(WHAT YOU HAVE TO DO): Copy out the lines beginning at the one with "Instruction: Click the" and ending at the last line of the data, both included; pictures stay out.

(DATASET):
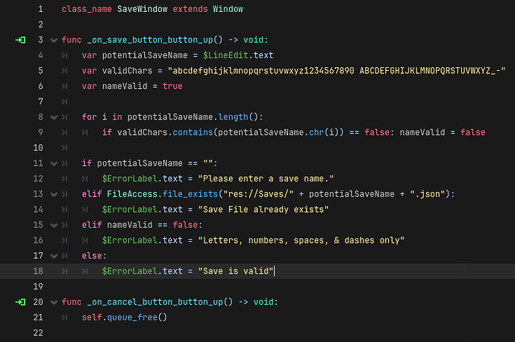515x342 pixels.
Task: Click the Window base class name
Action: tap(228, 9)
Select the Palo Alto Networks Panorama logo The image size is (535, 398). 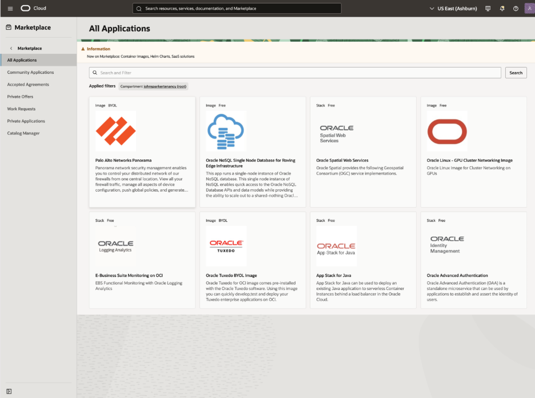tap(115, 131)
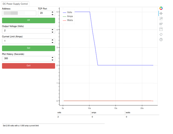The image size is (173, 134).
Task: Click the green Set button
Action: coord(29,48)
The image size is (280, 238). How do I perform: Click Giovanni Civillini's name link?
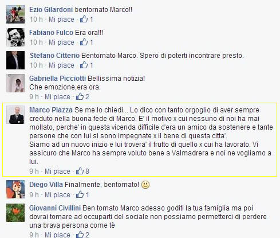click(x=55, y=208)
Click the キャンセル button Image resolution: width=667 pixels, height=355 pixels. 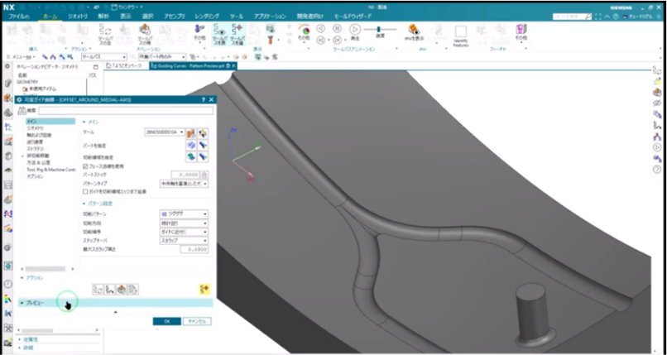coord(196,321)
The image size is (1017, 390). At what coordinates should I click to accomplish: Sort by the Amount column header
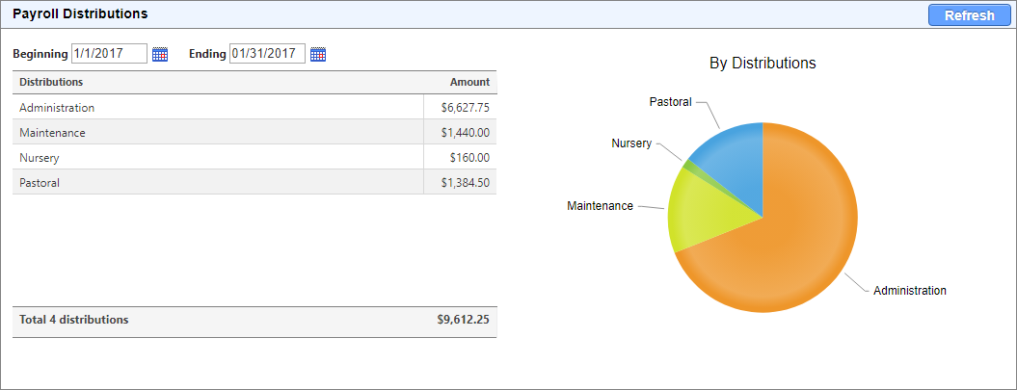point(469,82)
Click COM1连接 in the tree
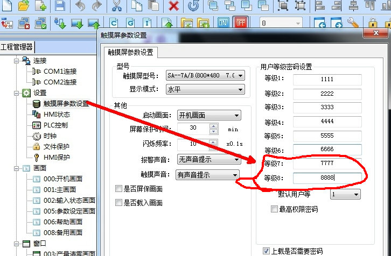 click(x=60, y=71)
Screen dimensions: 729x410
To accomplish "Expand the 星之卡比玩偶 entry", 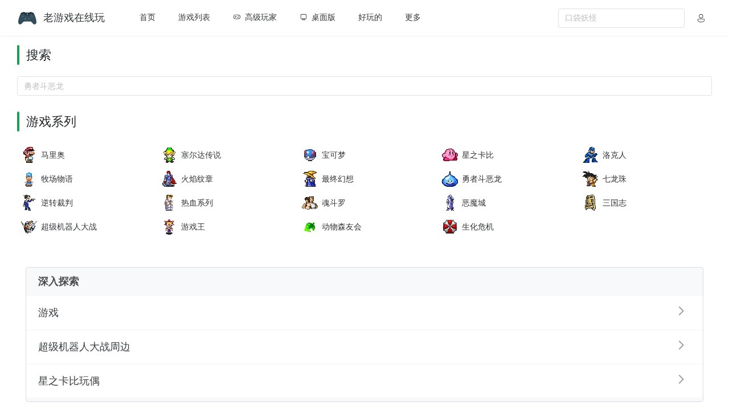I will tap(681, 379).
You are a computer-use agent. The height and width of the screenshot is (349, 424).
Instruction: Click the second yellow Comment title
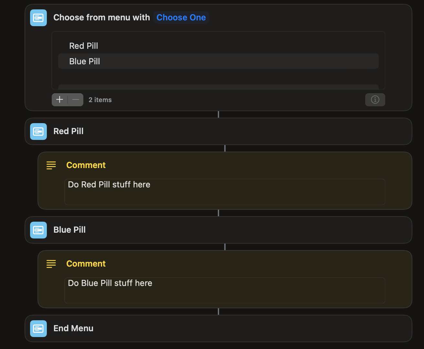pyautogui.click(x=86, y=264)
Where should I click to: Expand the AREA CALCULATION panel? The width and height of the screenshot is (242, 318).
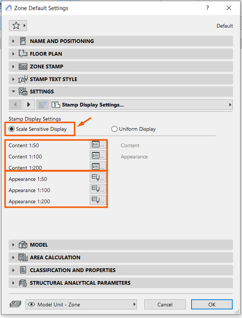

(EXPECTED ANSWER):
Instruction: Click the second yellow Comment title
pyautogui.click(x=86, y=264)
Where should I click to: Expand the AREA CALCULATION panel? The width and height of the screenshot is (242, 318).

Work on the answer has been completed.